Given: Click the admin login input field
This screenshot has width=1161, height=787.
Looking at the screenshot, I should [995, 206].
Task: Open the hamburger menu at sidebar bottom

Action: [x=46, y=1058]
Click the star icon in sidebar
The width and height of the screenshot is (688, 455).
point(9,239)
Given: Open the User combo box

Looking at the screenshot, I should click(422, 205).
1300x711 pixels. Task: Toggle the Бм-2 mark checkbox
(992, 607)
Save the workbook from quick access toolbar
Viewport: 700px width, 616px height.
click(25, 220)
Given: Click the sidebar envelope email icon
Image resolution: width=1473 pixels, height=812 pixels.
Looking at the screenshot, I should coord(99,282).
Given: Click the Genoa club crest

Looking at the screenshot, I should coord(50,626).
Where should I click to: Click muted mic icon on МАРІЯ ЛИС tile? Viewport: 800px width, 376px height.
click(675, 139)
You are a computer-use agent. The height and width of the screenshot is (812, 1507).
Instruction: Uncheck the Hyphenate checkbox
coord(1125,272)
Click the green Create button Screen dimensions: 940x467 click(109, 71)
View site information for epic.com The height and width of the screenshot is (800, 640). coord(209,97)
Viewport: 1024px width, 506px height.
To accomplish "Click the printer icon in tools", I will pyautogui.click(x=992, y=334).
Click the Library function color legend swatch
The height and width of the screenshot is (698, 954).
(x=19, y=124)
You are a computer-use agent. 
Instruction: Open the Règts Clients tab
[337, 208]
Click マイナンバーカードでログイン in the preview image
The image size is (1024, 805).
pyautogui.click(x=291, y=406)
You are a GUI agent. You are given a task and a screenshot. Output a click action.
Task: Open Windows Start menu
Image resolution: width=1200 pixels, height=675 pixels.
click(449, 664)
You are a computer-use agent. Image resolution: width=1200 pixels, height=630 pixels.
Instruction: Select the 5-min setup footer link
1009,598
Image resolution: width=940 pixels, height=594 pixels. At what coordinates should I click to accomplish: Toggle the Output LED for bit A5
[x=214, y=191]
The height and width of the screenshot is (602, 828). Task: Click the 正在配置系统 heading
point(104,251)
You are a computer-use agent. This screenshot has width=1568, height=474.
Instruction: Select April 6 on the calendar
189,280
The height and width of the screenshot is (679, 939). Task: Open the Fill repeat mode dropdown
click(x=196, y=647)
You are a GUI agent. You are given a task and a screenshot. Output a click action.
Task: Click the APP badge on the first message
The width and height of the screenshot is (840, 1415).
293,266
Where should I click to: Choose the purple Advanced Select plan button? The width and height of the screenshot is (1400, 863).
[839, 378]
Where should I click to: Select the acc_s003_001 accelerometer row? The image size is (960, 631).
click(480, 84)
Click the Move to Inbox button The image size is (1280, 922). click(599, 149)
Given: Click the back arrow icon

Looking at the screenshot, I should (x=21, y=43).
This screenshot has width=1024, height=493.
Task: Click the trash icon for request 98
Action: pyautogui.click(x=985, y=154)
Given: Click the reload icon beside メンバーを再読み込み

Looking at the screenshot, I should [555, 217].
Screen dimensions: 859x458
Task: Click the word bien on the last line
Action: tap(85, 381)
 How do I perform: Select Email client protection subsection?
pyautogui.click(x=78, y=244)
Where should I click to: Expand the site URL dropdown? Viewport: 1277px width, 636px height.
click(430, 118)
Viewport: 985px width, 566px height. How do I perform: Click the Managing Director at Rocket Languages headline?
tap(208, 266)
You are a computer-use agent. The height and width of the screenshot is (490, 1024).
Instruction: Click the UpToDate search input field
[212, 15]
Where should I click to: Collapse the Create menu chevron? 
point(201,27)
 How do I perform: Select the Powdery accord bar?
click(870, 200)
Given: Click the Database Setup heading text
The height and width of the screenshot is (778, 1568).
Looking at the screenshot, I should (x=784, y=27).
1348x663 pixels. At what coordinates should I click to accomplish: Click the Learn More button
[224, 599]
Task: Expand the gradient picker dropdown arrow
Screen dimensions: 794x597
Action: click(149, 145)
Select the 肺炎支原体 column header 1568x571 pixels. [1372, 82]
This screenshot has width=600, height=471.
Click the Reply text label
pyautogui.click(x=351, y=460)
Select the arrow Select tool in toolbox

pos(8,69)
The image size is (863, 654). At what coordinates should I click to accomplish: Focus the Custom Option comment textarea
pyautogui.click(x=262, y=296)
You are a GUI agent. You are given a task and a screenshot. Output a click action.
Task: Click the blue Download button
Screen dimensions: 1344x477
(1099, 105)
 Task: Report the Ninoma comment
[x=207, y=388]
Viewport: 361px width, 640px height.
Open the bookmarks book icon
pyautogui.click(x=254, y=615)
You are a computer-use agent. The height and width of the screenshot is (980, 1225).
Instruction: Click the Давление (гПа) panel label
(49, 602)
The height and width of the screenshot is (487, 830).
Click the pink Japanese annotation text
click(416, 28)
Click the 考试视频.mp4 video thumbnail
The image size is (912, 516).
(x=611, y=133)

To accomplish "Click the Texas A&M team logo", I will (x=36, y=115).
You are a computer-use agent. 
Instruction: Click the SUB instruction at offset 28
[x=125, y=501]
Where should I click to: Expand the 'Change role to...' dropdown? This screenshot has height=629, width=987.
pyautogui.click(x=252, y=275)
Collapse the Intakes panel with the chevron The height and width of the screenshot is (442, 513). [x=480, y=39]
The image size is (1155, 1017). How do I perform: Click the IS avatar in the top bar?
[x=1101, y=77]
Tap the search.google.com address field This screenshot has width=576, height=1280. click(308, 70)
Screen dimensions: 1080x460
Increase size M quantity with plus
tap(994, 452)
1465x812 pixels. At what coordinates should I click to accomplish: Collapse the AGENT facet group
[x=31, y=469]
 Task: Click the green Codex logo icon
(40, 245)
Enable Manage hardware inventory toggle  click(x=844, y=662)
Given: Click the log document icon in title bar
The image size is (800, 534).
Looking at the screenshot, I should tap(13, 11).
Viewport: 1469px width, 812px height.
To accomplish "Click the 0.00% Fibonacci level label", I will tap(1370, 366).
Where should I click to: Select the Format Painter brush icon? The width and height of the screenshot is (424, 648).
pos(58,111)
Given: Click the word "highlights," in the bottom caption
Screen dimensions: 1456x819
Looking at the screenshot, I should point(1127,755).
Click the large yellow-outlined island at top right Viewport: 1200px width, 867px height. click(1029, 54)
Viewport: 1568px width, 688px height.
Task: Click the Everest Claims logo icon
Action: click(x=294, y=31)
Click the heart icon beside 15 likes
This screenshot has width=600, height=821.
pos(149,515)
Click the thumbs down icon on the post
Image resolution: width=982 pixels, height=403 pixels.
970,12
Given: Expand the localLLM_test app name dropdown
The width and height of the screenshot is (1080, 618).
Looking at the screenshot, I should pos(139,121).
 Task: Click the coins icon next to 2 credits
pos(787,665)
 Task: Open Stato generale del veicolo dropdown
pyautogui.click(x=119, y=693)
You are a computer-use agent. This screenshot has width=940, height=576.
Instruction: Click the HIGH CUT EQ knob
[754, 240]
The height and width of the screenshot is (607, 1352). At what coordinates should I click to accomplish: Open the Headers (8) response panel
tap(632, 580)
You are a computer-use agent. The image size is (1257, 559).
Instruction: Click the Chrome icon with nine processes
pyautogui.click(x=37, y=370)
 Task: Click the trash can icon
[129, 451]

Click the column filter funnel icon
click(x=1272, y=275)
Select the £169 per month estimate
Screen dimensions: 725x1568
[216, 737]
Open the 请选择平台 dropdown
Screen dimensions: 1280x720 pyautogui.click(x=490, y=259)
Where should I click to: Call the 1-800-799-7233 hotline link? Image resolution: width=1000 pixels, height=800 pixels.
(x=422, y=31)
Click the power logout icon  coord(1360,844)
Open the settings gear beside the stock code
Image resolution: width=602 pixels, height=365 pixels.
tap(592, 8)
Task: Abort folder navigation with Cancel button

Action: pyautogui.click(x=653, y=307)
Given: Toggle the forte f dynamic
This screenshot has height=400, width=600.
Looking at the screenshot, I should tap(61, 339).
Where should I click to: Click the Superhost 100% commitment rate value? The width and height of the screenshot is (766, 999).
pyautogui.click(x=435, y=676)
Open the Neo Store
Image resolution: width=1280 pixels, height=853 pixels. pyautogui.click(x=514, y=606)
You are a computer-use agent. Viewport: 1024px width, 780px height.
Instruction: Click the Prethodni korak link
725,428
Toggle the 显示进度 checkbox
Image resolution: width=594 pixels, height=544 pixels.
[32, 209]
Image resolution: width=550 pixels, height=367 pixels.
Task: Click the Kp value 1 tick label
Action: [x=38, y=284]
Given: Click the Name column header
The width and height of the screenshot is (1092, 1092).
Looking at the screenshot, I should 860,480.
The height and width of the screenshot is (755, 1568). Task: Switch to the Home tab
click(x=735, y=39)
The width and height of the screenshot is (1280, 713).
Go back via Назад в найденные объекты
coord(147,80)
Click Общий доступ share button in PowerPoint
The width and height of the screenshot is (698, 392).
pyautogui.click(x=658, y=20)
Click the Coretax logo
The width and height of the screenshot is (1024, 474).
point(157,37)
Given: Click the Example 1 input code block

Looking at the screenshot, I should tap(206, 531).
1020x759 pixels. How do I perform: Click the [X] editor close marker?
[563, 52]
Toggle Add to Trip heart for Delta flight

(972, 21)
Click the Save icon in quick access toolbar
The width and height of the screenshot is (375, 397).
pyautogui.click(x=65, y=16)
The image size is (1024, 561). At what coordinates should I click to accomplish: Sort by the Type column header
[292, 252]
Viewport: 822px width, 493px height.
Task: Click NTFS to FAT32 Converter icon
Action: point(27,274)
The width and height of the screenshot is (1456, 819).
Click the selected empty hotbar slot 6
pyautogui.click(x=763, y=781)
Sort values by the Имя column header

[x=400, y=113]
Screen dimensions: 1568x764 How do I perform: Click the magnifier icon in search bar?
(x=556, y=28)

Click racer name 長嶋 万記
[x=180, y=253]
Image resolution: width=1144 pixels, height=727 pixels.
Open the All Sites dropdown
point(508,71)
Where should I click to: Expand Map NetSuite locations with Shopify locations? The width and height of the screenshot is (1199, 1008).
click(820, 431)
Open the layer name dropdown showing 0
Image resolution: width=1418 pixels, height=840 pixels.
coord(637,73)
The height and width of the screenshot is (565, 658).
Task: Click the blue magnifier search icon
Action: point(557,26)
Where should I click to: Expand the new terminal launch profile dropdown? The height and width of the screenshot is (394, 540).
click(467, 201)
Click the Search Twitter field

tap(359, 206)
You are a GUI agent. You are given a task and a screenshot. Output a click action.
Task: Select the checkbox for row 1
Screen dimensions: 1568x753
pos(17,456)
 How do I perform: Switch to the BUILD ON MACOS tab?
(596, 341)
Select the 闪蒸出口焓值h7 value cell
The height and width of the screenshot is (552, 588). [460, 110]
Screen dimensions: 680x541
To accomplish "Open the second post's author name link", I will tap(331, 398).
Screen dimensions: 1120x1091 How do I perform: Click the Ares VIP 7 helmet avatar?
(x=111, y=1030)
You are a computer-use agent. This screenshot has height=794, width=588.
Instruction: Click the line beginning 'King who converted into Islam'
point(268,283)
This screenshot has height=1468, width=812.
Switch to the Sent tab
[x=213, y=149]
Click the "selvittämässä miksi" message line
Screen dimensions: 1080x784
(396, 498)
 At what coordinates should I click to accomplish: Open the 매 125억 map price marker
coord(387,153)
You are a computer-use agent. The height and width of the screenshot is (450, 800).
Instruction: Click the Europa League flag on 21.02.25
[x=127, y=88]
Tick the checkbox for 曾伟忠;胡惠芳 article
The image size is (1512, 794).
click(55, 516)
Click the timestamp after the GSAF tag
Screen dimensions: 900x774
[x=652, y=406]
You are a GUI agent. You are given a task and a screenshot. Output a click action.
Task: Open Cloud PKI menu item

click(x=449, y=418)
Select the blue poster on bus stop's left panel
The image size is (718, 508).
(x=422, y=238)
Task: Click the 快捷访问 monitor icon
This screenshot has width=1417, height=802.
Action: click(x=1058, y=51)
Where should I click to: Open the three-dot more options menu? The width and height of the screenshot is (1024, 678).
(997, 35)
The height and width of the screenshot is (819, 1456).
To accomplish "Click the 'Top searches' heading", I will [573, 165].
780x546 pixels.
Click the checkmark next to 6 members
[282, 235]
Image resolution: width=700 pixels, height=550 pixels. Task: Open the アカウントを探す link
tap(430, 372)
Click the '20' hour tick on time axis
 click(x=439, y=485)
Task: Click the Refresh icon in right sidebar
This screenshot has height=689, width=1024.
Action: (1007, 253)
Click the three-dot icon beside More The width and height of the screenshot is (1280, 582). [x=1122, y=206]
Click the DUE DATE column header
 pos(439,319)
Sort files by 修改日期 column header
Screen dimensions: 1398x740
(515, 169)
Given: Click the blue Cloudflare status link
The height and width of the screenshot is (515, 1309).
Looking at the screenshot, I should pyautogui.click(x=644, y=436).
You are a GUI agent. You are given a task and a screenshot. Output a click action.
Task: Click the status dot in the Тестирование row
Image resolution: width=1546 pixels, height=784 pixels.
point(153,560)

• **Problem to solve**:
Pull out the lines above in which the word "quick" appears.

• **Output of the exercise**:
Save the workbook from quick access toolbar
Click the Save icon in quick access toolbar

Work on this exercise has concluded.